→ WRITTEN INSTRUCTION 1: Summarize the mailing-list thread on MAP_SYNC in three sentences.
→ WRITTEN INSTRUCTION 2: Extend the mailing-list thread on MAP_SYNC by writing what comes after its final line.

→ TEXT TO READ:
══════════

Isn't that the entire point of MAP_SYNC? i.e. That when we return
from a page fault, the app knows that the data and it's underlying
extent is on persistent storage?

> but we cannot provide that guarantee for RO
> mapping anyway if someone else has the page mapped as well. So I just
> decided not to return IOMAP_F_DIRTY for read faults.

If there are multiple MAP_SYNC mappings to the inode, I would have
expected that they all sync all of the data/metadata on every page
fault, regardless of who dirtied the inode. An RO mapping doesn't
mean the data/metadata on the inode can't change, it just means it
can't change through that mapping.  Running fsync() to guarantee the
persistence of that data/metadata doesn't actually changing any
data....

IOWs, if read faults don't guarantee the mapped range has stable
extents on a MAP_SYNC mapping, then I think MAP_SYNC is broken
because it's not giving consistent guarantees to userspace. Yes, it
works fine when only one MAP_SYNC mapping is modifying the inode,
but the moment we have concurrent operations on the inode that
aren't MAP_SYNC or O_SYNC this goes out the window....

Cheers,

Dave.

Christoph Hellwig Oct. 27, 2017, 6:43 a.m. UTC | #5

On Thu, Oct 26, 2017 at 05:48:04PM +0200, Jan Kara wrote:
> But now that I look at XFS implementation again, it misses handling
> of VM_FAULT_NEEDSYNC in xfs_filemap_pfn_mkwrite() (ext4 gets this right).
> I'll fix this by using __xfs_filemap_fault() for xfs_filemap_pfn_mkwrite()
> as well since it mostly duplicates it anyway... Thanks for inquiring!

My first patches move xfs_filemap_pfn_mkwrite to use __xfs_filemap_fault,
but that didn't work.  Wish I'd remember why, though.

Jan Kara Oct. 27, 2017, 9:13 a.m. UTC | #6

On Fri 27-10-17 08:43:01, Christoph Hellwig wrote:
> On Thu, Oct 26, 2017 at 05:48:04PM +0200, Jan Kara wrote:
> > But now that I look at XFS implementation again, it misses handling
> > of VM_FAULT_NEEDSYNC in xfs_filemap_pfn_mkwrite() (ext4 gets this right).

══════════

→ SUPPLIED RECORDS:

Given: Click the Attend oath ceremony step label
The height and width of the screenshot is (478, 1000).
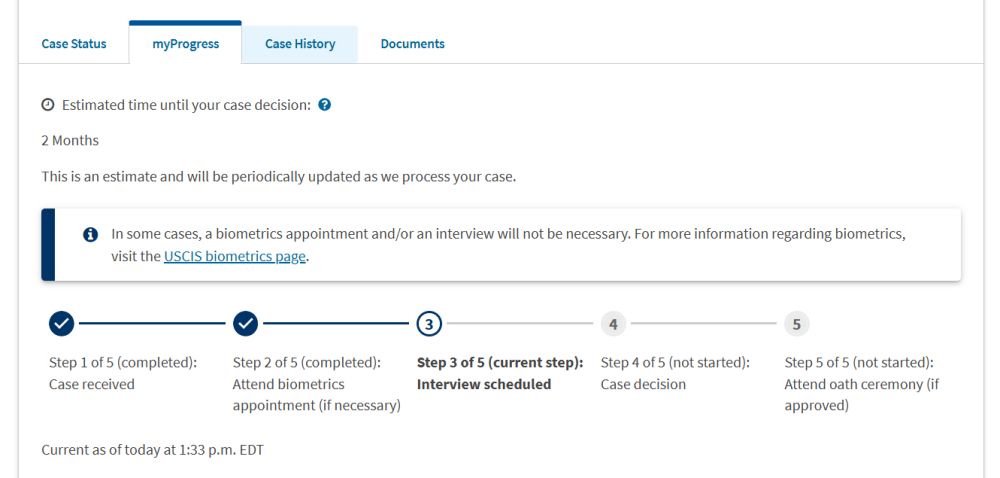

══════════

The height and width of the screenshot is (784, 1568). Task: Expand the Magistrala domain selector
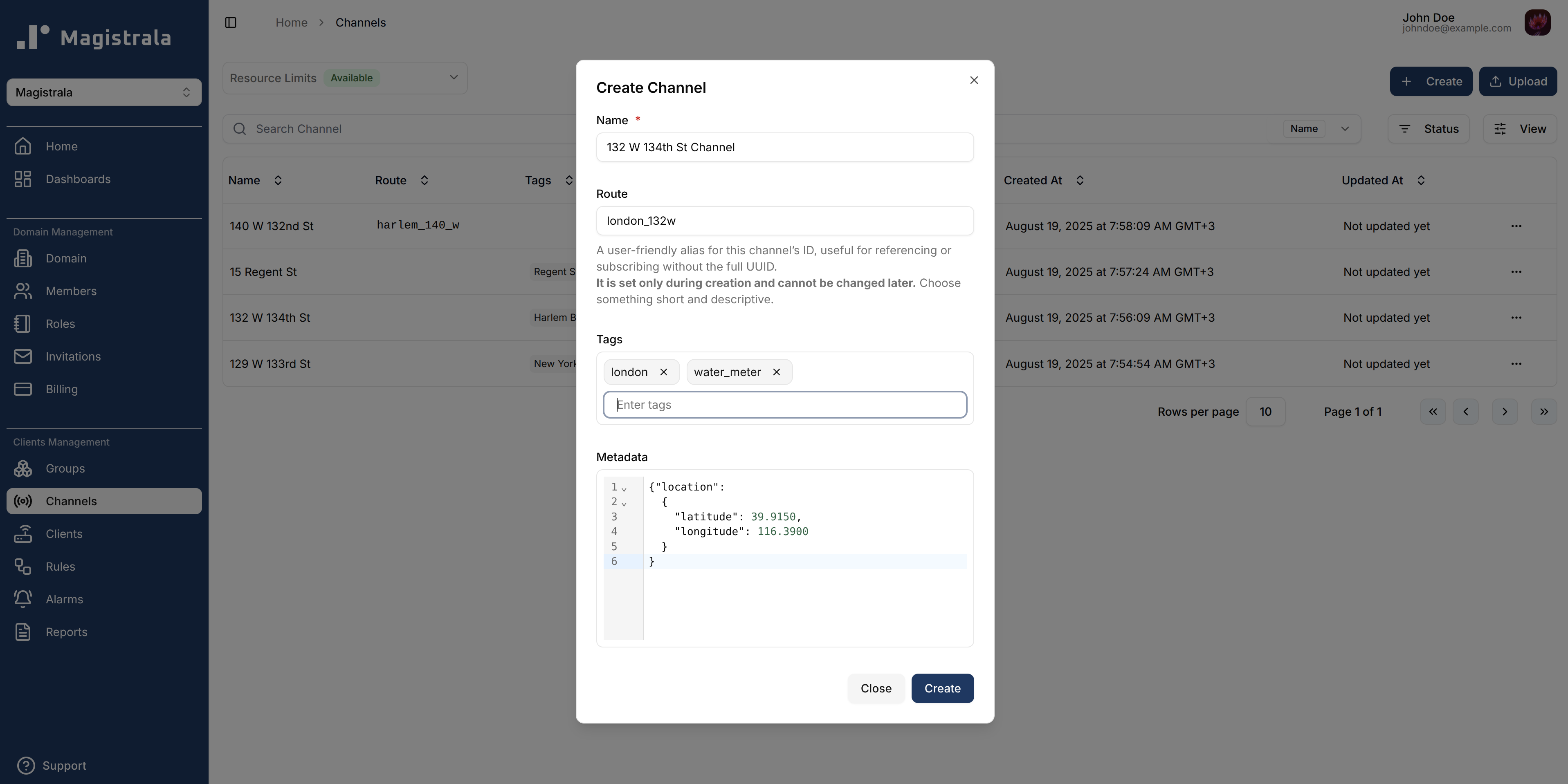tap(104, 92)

══════════

→ FINAL RESULT 1: Dave argues that if read faults do not guarantee stable extents for the mapped range on a MAP_SYNC mapping, then MAP_SYNC is broken because it gives userspace inconsistent guarantees, and he expects every MAP_SYNC mapping to sync all data and metadata on each page fault regardless of who dirtied the inode. Jan Kara notes that the XFS implementation misses handling of VM_FAULT_NEEDSYNC in xfs_filemap_pfn_mkwrite() and says he will fix it by using __xfs_filemap_fault() there as well. Christoph Hellwig replies that his first patches moved xfs_filemap_pfn_mkwrite to use __xfs_filemap_fault but that this did not work, though he cannot remember why.

→ FINAL RESULT 2:
> > I'll fix this by using __xfs_filemap_fault() for xfs_filemap_pfn_mkwrite()
> > as well since it mostly duplicates it anyway... Thanks for inquiring!
> 
> My first patches move xfs_filemap_pfn_mkwrite to use __xfs_filemap_fault,
> but that didn't work.  Wish I'd remember why, though.

Maybe due to the additional check on IS_DAX(inode) in __xfs_filemap_fault()
which could do the wrong thing if per-inode DAX flag is switched? Because
otherwise __xfs_filemap_fault(vmf, PE_SIZE_PTE, true) does exactly the same
thing as xfs_filemap_pfn_mkwrite() did.

If we do care about per-inode DAX flag switching, I can just fixup
xfs_filemap_pfn_mkwrite() but my understanding was that we ditched the idea
at least until someone comes up with a reliable way to implement that...

							Honza

Jan Kara Oct. 27, 2017, 10:08 a.m. UTC | #7

On Fri 27-10-17 08:16:11, Dave Chinner wrote:
> On Thu, Oct 26, 2017 at 05:48:04PM +0200, Jan Kara wrote:
> > > > diff --git a/fs/xfs/xfs_iomap.c b/fs/xfs/xfs_iomap.c
> > > > index f179bdf1644d..b43be199fbdf 100644
> > > > --- a/fs/xfs/xfs_iomap.c
> > > > +++ b/fs/xfs/xfs_iomap.c
> > > > @@ -33,6 +33,7 @@
> > > >  #include "xfs_error.h"
> > > >  #include "xfs_trans.h"
> > > >  #include "xfs_trans_space.h"
> > > > +#include "xfs_inode_item.h"
> > > >  #include "xfs_iomap.h"
> > > >  #include "xfs_trace.h"
> > > >  #include "xfs_icache.h"
> > > > @@ -1086,6 +1087,10 @@ xfs_file_iomap_begin(
> > > >  		trace_xfs_iomap_found(ip, offset, length, 0, &imap);
> > > >  	}
> > > >  
> > > > +	if ((flags & IOMAP_WRITE) && xfs_ipincount(ip) &&
> > > > +	    (ip->i_itemp->ili_fsync_fields & ~XFS_ILOG_TIMESTAMP))
> > > > +		iomap->flags |= IOMAP_F_DIRTY;
> > > 
> > > This is the very definition of an inode that is "fdatasync dirty".
> > > 
> > > Hmmmm, shouldn't this also be set for read faults, too?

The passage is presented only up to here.